BEGIN PAGE EXCERPT
Richard Tarmas: What I might start with would be maybe to clarify one particular point that you brought up, about what we’re looking at when we see these correlations between planetary alignments and historical phenomena. There was a kind of intellectual honesty in Jung that was very philosophically sophisticated on his part, which as he said, with synchronicities, “ We don’t really know why something is happening in the outer world that so perfectly reflects something that’s happening in the inner world, when we can’t see any linear causal connection between the two. All we can see is that there is a connection that is meaningful.” The relationship is one of meaning, rather than one of mechanistic causality.
Duncan Campbell: Exactly.
Richard Tarmas: In the same way, when we see these astrological synchronicities, that is, the correlation between planetary alignments and human experience that has certain patterns, that those patterns are consistent with cyclical alignments over time, we can’t say that Pluto or Neptune or Saturn or Jupiter are somehow emitting vibratory energies that are causing events to happen here, or causing us to experience certain emotions, or things like that. I think that way of looking at things; someday it’s possible that some very subtle form of material energy is going to be discerned or measurable by human technology or something like that.
Personally, after many, many years of observing these correlations, I have to say that the character of the correspondences is so aesthetically complex and has such a multidimensional way of expressing itself, there is a kind of a quality of almost playful artistry in the way, and we’ve noticed this in our own lives, with the kind of artistry in how our lives unfold, with certain patterns and certain synchronistic coincidences that are way beyond what could have happened by purely random effects.
When we see just the sheer complexity and aesthetic quality and imaginative depth with which these correlations seem to be informed, I don’t think that any physical causal mechanism will ever really be able to explain it. It seems to be much more likely that the universe is so pervaded by some absolutely profound intelligence that has aesthetic, moral and imaginative qualities, not just rational in our sort of modern, narrow sense, that I think what’s more likely is that this kind of universal intelligence so pervades the universe, and the universe is so unified at some level, all things breathe together, as Plotinus put it when he was defending the reality of astrological correspondences, so that inner and outer, above and below, macrocosm, microcosm, the heavens and the earth are somehow all integrated in this extraordinary way.
END PAGE EXCERPT
**PARTS OF THE EXERCISE**
a: In the interview excerpt, why does Tarmas think no physical causal mechanism will ever really explain the correlations between planetary alignments and human experience?
b: Print the part of the interview excerpt that begins at the words "When we see just" and stops after "this extraordinary way.".
BEGIN INFORMATION GIVEN
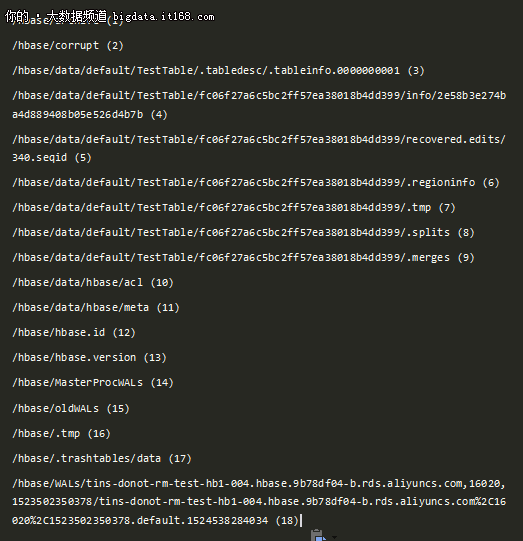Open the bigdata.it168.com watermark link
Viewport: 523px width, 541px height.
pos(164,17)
END INFORMATION GIVEN
BEGIN INFORMATION GIVEN
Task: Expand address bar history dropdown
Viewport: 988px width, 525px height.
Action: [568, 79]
END INFORMATION GIVEN
**ANSWERS TO EACH TASK**
a: Tarmas says the correlations show such sheer complexity, aesthetic quality and imaginative depth that a physical causal mechanism could not account for them. He finds it more likely that a profound intelligence with aesthetic, moral and imaginative qualities pervades a universe that is unified at some level.

b:
When we see just the sheer complexity and aesthetic quality and imaginative depth with which these correlations seem to be informed, I don’t think that any physical causal mechanism will ever really be able to explain it. It seems to be much more likely that the universe is so pervaded by some absolutely profound intelligence that has aesthetic, moral and imaginative qualities, not just rational in our sort of modern, narrow sense, that I think what’s more likely is that this kind of universal intelligence so pervades the universe, and the universe is so unified at some level, all things breathe together, as Plotinus put it when he was defending the reality of astrological correspondences, so that inner and outer, above and below, macrocosm, microcosm, the heavens and the earth are somehow all integrated in this extraordinary way.